A city full of books cannot be anything else but perfect right?


jeudi 3 juillet 2014

Life in Paris - The Père Lachaise cemetery

After the warm welcome that was given to my last "Paris post" I decided to go out today, despite the heat (I almost melted) and bring my camera along with me to snap some more pictures of my lovely city. I didn't go far, actually pretty much stayed in my 'quartier', and even though I only needed to get a few ingredients for tonight's dinner, I decided to take a little walk in one of my absolute favourite spots in Paris: the Père Lachaise cemetery. You might remember an old post on this very same blog, but one never gets tired of such a beautiful and soothing place.
I also included a few pictures of Paris, the streets and little details I love about this city. I sometimes get asked if France is a racist country, and I get questions from people worrying about coming to Paris in case people wouldn't like foreigners. Muslims are currently doing the Ramadan and there's the World Cup, two big events in many people's lives. Walking in the streets there were dozens of algerian and french flags next to each other, and so many stands of delicious oriental cakes, breads and dishes. That's a side of Paris I love, and a side I wish more people would proudly show. Sure, there are racist people here, unfortunately like everywhere, but there are mostly many people who don't care and enjoy being all together.

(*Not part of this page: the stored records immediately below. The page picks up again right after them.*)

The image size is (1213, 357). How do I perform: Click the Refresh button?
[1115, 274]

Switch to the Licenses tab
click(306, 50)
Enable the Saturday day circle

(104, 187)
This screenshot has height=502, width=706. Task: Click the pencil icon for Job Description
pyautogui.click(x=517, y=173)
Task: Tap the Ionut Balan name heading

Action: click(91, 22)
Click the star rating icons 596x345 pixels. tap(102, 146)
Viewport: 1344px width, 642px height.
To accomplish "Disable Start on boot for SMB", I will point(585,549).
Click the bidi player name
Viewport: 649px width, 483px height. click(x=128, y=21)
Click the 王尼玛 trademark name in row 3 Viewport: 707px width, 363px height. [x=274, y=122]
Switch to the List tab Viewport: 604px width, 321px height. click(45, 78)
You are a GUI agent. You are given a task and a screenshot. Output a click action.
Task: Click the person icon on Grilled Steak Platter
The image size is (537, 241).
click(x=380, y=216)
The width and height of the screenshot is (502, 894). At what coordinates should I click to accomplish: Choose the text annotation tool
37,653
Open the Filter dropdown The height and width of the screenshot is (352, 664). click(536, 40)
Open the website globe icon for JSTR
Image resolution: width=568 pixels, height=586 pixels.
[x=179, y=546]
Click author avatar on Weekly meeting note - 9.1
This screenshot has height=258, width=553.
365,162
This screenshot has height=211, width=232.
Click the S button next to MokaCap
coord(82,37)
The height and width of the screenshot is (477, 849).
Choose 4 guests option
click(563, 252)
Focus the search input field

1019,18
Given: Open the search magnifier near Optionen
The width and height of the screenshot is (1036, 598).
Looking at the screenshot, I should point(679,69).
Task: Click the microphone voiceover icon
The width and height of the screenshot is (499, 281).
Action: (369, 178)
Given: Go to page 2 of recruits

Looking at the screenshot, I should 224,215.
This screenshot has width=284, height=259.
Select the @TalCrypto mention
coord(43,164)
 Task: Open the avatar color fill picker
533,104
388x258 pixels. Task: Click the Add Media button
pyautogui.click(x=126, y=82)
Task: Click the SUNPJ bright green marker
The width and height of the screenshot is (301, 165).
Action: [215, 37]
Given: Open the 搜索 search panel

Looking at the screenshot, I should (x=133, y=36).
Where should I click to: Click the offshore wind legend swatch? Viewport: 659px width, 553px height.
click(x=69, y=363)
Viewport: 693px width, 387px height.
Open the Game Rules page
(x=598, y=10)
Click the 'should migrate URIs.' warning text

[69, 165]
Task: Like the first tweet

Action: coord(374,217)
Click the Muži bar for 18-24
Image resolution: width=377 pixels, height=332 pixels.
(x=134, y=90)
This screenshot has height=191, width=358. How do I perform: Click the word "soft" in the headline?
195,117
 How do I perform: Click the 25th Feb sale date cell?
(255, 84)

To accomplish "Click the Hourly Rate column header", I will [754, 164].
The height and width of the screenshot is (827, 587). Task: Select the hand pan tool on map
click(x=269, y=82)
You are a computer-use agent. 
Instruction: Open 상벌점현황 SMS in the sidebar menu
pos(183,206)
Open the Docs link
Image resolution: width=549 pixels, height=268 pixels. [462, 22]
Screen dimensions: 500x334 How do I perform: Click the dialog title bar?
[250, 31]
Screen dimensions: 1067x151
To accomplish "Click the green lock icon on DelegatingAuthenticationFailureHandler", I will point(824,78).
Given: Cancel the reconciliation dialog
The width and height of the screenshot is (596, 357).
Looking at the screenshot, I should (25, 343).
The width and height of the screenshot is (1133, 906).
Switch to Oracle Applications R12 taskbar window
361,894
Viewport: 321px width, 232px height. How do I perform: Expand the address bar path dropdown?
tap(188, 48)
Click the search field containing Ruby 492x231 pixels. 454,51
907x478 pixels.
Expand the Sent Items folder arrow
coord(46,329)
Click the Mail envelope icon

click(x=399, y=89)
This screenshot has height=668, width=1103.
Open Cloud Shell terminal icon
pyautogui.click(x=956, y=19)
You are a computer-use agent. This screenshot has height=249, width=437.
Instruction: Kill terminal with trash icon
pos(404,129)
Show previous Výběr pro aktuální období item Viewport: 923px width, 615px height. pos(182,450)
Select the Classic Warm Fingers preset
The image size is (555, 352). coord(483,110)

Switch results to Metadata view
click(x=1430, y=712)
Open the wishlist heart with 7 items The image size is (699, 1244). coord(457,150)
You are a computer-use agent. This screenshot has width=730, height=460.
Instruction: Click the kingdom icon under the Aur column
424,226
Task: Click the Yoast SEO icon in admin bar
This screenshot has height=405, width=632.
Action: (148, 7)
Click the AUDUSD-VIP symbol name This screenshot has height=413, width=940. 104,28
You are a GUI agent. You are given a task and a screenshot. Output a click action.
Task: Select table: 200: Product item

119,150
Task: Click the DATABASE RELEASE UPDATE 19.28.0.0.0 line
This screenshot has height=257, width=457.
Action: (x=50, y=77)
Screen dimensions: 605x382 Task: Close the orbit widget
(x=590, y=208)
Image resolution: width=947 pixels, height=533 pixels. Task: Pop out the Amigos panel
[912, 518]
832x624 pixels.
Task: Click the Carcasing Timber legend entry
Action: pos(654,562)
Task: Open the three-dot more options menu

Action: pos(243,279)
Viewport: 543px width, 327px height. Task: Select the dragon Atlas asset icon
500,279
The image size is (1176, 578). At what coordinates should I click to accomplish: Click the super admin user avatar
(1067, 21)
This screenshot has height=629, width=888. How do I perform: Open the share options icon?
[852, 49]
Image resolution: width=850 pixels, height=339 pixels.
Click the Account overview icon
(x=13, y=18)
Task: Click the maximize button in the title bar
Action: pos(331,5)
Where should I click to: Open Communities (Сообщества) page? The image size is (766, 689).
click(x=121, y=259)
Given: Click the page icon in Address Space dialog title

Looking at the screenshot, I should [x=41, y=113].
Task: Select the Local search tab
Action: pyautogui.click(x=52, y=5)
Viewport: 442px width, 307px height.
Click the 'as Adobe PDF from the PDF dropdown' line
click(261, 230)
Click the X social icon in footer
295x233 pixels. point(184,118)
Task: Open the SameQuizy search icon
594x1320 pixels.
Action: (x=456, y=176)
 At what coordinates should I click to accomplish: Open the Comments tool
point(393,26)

This guy(note the beers hmhm) asked  for a picture!


healthy&vegan snack





final result of tonight's dinner. tofu&gombo with some noodles. the delish.

That's all for this "life in Paris post",  I hope you enjoyed scrolling through these pictures. Let me know if there is any particular place you'd like me to talk about, anyway, I'll keep writing that kind of post, I actually enjoy them very much! I hope you do too!